Exercise: Would you output the listing exactly, with every image omitted?

------

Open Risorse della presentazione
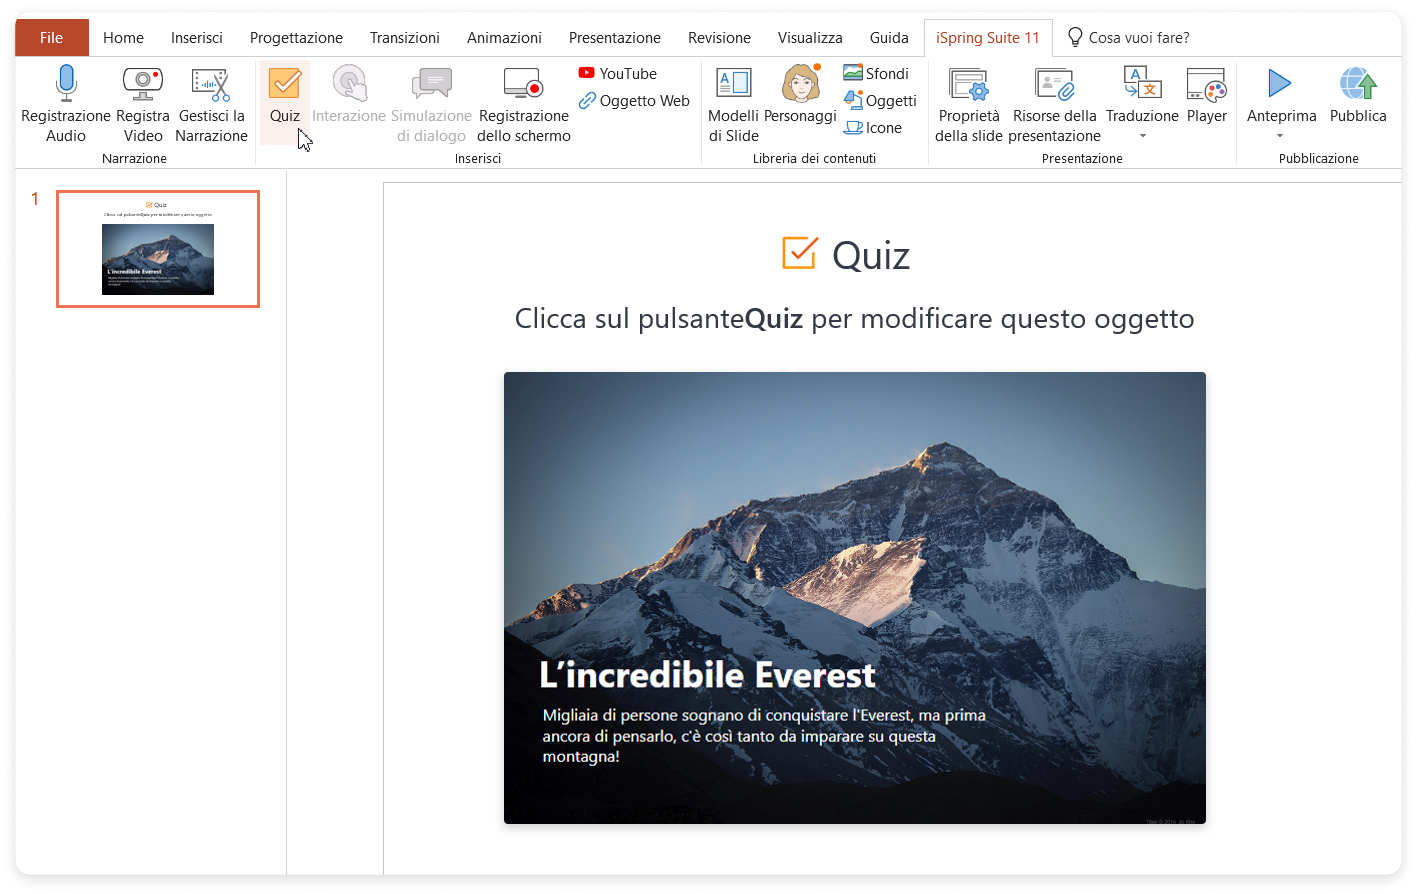Screen dimensions: 1417x894 tap(1054, 84)
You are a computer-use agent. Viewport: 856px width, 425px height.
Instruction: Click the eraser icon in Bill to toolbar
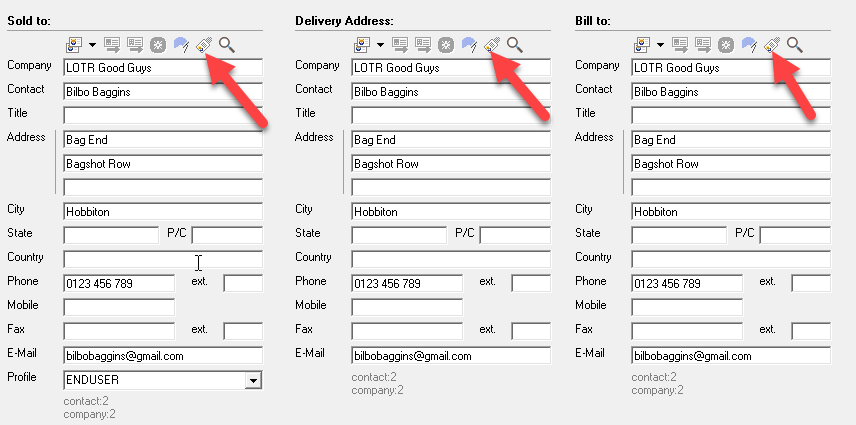point(772,44)
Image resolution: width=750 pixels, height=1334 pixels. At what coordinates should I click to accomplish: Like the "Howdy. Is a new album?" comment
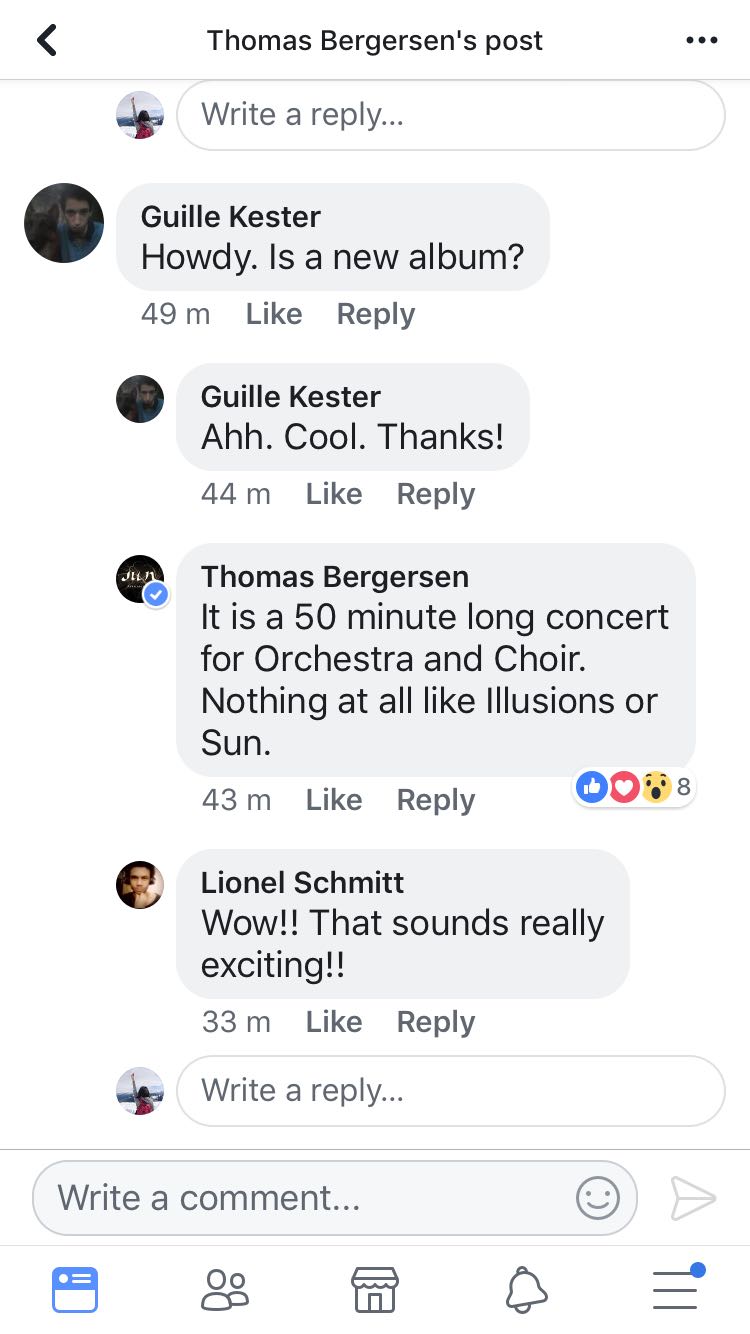274,314
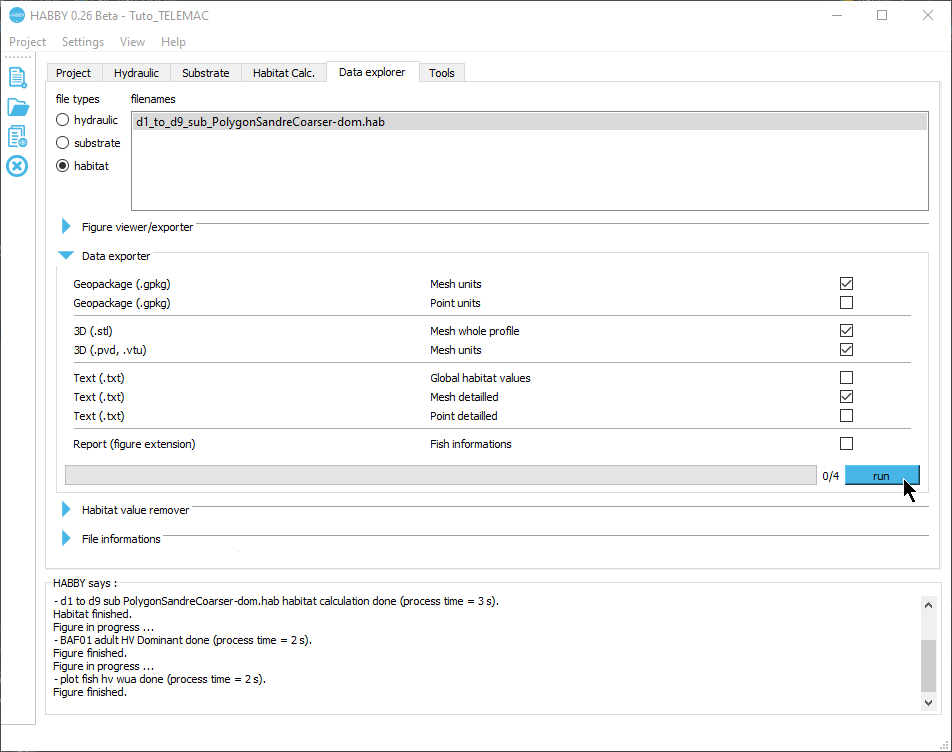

------

Result of this exercise:
Open Risorse della presentazione
Screen dimensions: 1417x894 tap(1054, 84)
You are a computer-use agent. Viewport: 856px width, 425px height.
Instruction: Click the eraser icon in Bill to toolbar
point(772,44)
Image resolution: width=750 pixels, height=1334 pixels. At what coordinates should I click to accomplish: Like the "Howdy. Is a new album?" comment
274,314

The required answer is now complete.